First comes brainstorming for ideas that fit the spec. Then writing can begin. During the copywriting stage, finding reliable, solid sources is a must. These can then be used as an aid for the next step – the fact-checking. Whether trivia questions or a book manuscript, it’s essential to check that all the facts are accurate and that there’s nothing libellous in the copy. Fact-checking isn’t just about looking at the obvious facts in a statement, but also the bigger picture. For example, if the text states that Demi Moore was born in 1962 in Roswell, New Mexico, we not only need to check various sources to ensure the date and place are correct, but also that the spelling of Demi’s names and of the place names are correct. We should also verify that Roswell is in New Mexico. Oh, and as much as Wikipedia might be a good starting place for trivia, it’s not a concrete source and needs to be backed up by a reputable website (not a fan site) or book.
At this point it would be wise to communicate with the client and check that the content meets their spec and is what they had in mind. Any revisions can then be done before the text is copy-edited.

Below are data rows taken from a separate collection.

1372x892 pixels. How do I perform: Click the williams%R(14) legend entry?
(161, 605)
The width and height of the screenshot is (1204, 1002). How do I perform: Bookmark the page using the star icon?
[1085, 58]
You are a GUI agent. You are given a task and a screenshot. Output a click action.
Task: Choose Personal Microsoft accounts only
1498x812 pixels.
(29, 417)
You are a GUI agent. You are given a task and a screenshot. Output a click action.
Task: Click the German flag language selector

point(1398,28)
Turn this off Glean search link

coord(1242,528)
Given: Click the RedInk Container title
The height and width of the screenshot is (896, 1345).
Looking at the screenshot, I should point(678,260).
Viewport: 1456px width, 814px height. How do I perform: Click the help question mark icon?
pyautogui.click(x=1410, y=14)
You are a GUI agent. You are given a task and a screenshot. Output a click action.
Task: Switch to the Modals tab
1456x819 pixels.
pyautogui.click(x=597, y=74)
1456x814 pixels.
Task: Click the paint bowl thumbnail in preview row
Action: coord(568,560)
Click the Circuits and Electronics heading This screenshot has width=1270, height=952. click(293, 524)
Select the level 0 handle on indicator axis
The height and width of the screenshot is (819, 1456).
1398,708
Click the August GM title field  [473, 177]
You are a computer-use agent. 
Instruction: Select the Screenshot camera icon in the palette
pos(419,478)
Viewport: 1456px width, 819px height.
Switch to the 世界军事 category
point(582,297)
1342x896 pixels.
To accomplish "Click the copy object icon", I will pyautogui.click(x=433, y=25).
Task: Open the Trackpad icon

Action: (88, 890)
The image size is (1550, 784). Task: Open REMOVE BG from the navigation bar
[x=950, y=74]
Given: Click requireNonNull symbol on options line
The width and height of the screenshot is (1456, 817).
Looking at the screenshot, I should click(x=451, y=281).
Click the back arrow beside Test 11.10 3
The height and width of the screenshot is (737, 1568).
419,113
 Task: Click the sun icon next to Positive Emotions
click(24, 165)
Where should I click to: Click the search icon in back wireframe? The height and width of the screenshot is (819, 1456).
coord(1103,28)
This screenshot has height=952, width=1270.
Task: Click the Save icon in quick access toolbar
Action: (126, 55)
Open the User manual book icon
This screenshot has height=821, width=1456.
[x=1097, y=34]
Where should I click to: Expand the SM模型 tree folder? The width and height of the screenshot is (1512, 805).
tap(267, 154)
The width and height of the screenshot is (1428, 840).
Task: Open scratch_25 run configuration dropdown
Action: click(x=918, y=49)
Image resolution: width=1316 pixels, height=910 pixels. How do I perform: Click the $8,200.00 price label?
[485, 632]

Following the copy-editing stage comes proofing. This is the final stage and the proofer is probably the last set of eyes to review the whole text before it goes to print. Some editorial workflows don’t proof before sending text to layout, but particularly in larger projects it’s essential to weed out any final typos or other errors and minimize costly changes once text has gone to layout. The proofer will scrutinize the text looking for objective errors including typos, grammatical errors and formatting. At this stage, we would expect the text to be fairly clean and to flow well, so the proofer is able to concentrate on identifying these objective errors without the distraction of other issues.
Once this first proofing stage is complete, the text can go to layout. Then, before printing takes place there is another proofing check (or, if the client prefers, the only proofing check) where the proofreader checks the text in its final, mocked-up layout format against the original source (whether it be a manuscript, Excel file or Word document, for example). This check is essential as the layout of a book, a website or a board game’s trivia questions can introduce unforeseen formatting errors such as missing text, special characters not appearing correctly or text that is wrapped in the wrong place.
Et voilà, that’s the content creation process in a nutshell.